§ Opdracht
Geef van de regels hieronder elke regel terug die de tekenreeks "should" bevat.

§ Invoerregels
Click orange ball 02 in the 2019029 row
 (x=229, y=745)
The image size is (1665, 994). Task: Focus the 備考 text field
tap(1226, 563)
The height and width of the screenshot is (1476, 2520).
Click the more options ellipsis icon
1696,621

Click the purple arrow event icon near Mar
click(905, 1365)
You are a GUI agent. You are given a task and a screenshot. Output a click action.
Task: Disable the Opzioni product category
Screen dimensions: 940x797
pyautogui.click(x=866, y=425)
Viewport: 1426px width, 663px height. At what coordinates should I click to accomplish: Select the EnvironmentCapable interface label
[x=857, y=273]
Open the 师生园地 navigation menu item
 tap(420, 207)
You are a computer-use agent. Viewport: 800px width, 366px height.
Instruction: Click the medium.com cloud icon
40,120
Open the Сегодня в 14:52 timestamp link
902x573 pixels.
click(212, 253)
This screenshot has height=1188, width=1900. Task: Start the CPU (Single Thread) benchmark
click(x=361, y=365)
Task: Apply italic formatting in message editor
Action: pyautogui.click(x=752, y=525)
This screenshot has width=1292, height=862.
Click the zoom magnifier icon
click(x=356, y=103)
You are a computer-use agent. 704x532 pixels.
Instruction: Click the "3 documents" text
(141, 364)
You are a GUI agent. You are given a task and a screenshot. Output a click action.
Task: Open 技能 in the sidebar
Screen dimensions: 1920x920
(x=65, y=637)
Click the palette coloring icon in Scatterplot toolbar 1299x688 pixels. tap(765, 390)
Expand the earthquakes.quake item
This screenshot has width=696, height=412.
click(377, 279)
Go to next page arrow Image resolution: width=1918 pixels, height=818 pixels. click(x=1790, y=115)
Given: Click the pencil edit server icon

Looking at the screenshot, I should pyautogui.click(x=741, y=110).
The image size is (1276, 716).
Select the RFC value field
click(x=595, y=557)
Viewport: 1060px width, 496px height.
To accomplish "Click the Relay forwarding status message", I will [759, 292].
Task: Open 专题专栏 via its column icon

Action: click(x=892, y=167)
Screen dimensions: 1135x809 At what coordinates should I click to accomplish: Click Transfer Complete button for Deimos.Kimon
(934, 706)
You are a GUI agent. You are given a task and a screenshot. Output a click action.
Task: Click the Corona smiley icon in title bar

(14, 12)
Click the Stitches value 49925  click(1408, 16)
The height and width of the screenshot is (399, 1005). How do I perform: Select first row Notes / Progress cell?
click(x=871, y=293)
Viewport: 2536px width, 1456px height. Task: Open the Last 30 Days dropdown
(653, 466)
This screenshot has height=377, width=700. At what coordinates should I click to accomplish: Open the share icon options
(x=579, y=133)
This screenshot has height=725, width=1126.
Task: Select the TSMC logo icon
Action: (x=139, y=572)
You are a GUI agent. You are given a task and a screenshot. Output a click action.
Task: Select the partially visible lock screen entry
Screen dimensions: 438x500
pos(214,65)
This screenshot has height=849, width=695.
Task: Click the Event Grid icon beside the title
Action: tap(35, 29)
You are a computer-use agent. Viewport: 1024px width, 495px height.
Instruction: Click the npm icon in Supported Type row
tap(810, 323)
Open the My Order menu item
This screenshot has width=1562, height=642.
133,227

§ Uitvoer
Viewport: 1426px width, 663px height. At what coordinates should I click to accomplish: Select the EnvironmentCapable interface label
Looking at the screenshot, I should pyautogui.click(x=741, y=110).
Screen dimensions: 1135x809 At what coordinates should I click to accomplish: Click Transfer Complete button for Deimos.Kimon
This screenshot has height=377, width=700. At what coordinates should I click to accomplish: Open the share icon options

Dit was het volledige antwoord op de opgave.